Time to Think Twice: Hiring Full-Time Attorneys Amid Today’s Uncertainties
September 26, 2022
flexible resources flexible resourcing
The legal sector’s talent market was not immune to the impact of the COVID pandemic on other industries. Most notably, 2021 saw unprecedented lateral moves as salaries for full-time attorneys skyrocketed as WFH models became ubiquitous.
But this year, things have settled. The ‘salary wars’ are over, or at least nearly so, with pay levelling off. The scramble to retain talent has passed. Hiring is down. Now that the frenzy has subsided, a critical question has come to the fore: Will hiring attorneys as full-time employees (FTEs) prove cost-effective?

□ □ □ □ □

- REQUIRED WORK:
1 – Repeat word for word the passage of the attorney-hiring article from "Time to Think" to "models became ubiquitous.".
2 – Write the next part of the attorney-hiring article, beginning right after its final sentence.
None of the rows that follow are needed.

[Saved entries]
□ □ □ □ □

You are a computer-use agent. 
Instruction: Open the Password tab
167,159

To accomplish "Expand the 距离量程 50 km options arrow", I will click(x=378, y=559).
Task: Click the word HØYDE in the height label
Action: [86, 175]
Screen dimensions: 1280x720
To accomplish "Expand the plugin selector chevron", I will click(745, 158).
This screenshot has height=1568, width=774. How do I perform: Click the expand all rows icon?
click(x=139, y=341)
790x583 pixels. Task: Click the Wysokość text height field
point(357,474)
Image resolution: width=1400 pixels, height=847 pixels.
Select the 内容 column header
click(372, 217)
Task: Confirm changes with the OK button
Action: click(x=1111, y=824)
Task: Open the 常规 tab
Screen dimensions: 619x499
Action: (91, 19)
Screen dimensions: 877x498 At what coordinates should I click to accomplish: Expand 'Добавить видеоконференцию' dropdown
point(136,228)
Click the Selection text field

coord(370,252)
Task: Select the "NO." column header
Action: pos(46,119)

□ □ □ □ □

- RESPONSES:
1 –
Time to Think Twice: Hiring Full-Time Attorneys Amid Today’s Uncertainties
September 26, 2022
flexible resources flexible resourcing
The legal sector’s talent market was not immune to the impact of the COVID pandemic on other industries. Most notably, 2021 saw unprecedented lateral moves as salaries for full-time attorneys skyrocketed as WFH models became ubiquitous.

2 –
Threats to the ROI of FTEs
The question takes on new urgency with the threat of a “perfect storm” combining economic turbulence – persistent high inflation, rising interest rates, stock market volatility, and a possible global recession – with geopolitical uncertainty generated by the war in Ukraine and other tensions. If history is any guide – for example, the 2008 housing crash – should all or even some of these factors persist, the ensuing business downturn will inevitably mean a sharp drop in business revenue and the demand for legal services. Recovering the fixed ongoing costs of new full-time legal talent will become markedly more difficult – and perhaps impossible.
Another threat to the cost-effectiveness of adding more full-time lawyers is the growing problem of burnout. Many lawyers find the pandemic has made their workloads overwhelming and unsustainable. In a recent Gartner survey, 54% of corporate lawyers scored themselves as 54% “exhausted,” with 20% specifying they were “highly exhausted.” Meanwhile, flexible WFH opportunities are more available and professionally acceptable than ever. Every full-time attorney who departs hits a law organisation’s productivity and exacerbates the problem of burnout of those who remain. At law firms, fewer lawyers means fewer lawyers generating revenue to cover the sunk costs of recruiting, hiring, and training a full-time lawyer who has moved on.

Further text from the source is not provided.